━━━ THE RECORDS ━━━

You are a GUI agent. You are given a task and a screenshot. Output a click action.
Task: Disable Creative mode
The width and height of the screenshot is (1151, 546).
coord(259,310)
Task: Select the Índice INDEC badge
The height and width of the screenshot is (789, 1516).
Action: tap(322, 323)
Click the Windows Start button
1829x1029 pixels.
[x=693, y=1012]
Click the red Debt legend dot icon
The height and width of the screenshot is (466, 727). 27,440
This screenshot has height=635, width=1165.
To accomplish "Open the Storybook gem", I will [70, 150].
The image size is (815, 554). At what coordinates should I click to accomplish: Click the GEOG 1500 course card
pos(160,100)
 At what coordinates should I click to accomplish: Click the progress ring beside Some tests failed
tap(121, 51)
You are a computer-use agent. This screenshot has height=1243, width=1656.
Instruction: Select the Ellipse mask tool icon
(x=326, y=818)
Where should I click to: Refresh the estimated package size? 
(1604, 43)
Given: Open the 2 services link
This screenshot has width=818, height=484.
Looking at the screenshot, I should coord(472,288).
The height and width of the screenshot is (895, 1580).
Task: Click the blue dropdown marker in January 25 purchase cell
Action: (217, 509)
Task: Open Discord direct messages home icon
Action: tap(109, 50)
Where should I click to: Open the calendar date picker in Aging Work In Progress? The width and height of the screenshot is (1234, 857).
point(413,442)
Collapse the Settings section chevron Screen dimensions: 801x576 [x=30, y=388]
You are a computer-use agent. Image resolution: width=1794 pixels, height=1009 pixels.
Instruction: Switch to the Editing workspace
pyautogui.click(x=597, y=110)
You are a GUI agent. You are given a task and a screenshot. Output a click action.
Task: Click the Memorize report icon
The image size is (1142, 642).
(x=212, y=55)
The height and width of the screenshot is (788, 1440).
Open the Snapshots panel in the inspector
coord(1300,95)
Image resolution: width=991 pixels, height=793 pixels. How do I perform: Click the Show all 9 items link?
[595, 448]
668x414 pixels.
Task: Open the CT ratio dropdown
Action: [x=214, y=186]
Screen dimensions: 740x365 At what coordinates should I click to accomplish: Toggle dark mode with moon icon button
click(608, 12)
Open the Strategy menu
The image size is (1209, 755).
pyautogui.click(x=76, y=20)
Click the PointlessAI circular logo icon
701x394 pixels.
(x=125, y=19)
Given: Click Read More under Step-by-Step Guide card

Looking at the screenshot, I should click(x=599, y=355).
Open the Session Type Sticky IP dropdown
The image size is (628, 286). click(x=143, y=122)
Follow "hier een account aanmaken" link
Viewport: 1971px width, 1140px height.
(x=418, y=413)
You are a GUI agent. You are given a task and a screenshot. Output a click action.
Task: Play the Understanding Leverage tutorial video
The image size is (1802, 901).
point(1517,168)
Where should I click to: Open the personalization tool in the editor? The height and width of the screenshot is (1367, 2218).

━━━

WHAT YOU ARE ASKED TO DO
Copy every line of the records word for word.

TASK RESULT
You are a GUI agent. You are given a task and a screenshot. Output a click action.
Task: Disable Creative mode
The width and height of the screenshot is (1151, 546).
coord(259,310)
Task: Select the Índice INDEC badge
The height and width of the screenshot is (789, 1516).
Action: tap(322, 323)
Click the Windows Start button
1829x1029 pixels.
[x=693, y=1012]
Click the red Debt legend dot icon
The height and width of the screenshot is (466, 727). 27,440
This screenshot has height=635, width=1165.
To accomplish "Open the Storybook gem", I will [70, 150].
The image size is (815, 554). At what coordinates should I click to accomplish: Click the GEOG 1500 course card
pos(160,100)
 At what coordinates should I click to accomplish: Click the progress ring beside Some tests failed
tap(121, 51)
You are a computer-use agent. This screenshot has height=1243, width=1656.
Instruction: Select the Ellipse mask tool icon
(x=326, y=818)
Where should I click to: Refresh the estimated package size? 
(1604, 43)
Given: Open the 2 services link
This screenshot has width=818, height=484.
Looking at the screenshot, I should coord(472,288).
The height and width of the screenshot is (895, 1580).
Task: Click the blue dropdown marker in January 25 purchase cell
Action: (217, 509)
Task: Open Discord direct messages home icon
Action: tap(109, 50)
Where should I click to: Open the calendar date picker in Aging Work In Progress? The width and height of the screenshot is (1234, 857).
point(413,442)
Collapse the Settings section chevron Screen dimensions: 801x576 [x=30, y=388]
You are a computer-use agent. Image resolution: width=1794 pixels, height=1009 pixels.
Instruction: Switch to the Editing workspace
pyautogui.click(x=597, y=110)
You are a GUI agent. You are given a task and a screenshot. Output a click action.
Task: Click the Memorize report icon
The image size is (1142, 642).
(x=212, y=55)
The height and width of the screenshot is (788, 1440).
Open the Snapshots panel in the inspector
coord(1300,95)
Image resolution: width=991 pixels, height=793 pixels. How do I perform: Click the Show all 9 items link?
[595, 448]
668x414 pixels.
Task: Open the CT ratio dropdown
Action: [x=214, y=186]
Screen dimensions: 740x365 At what coordinates should I click to accomplish: Toggle dark mode with moon icon button
click(608, 12)
Open the Strategy menu
The image size is (1209, 755).
pyautogui.click(x=76, y=20)
Click the PointlessAI circular logo icon
701x394 pixels.
(x=125, y=19)
Given: Click Read More under Step-by-Step Guide card

Looking at the screenshot, I should click(x=599, y=355).
Open the Session Type Sticky IP dropdown
The image size is (628, 286). click(x=143, y=122)
Follow "hier een account aanmaken" link
Viewport: 1971px width, 1140px height.
(x=418, y=413)
You are a GUI agent. You are given a task and a screenshot. Output a click action.
Task: Play the Understanding Leverage tutorial video
The image size is (1802, 901).
point(1517,168)
Where should I click to: Open the personalization tool in the editor? The height and width of the screenshot is (1367, 2218).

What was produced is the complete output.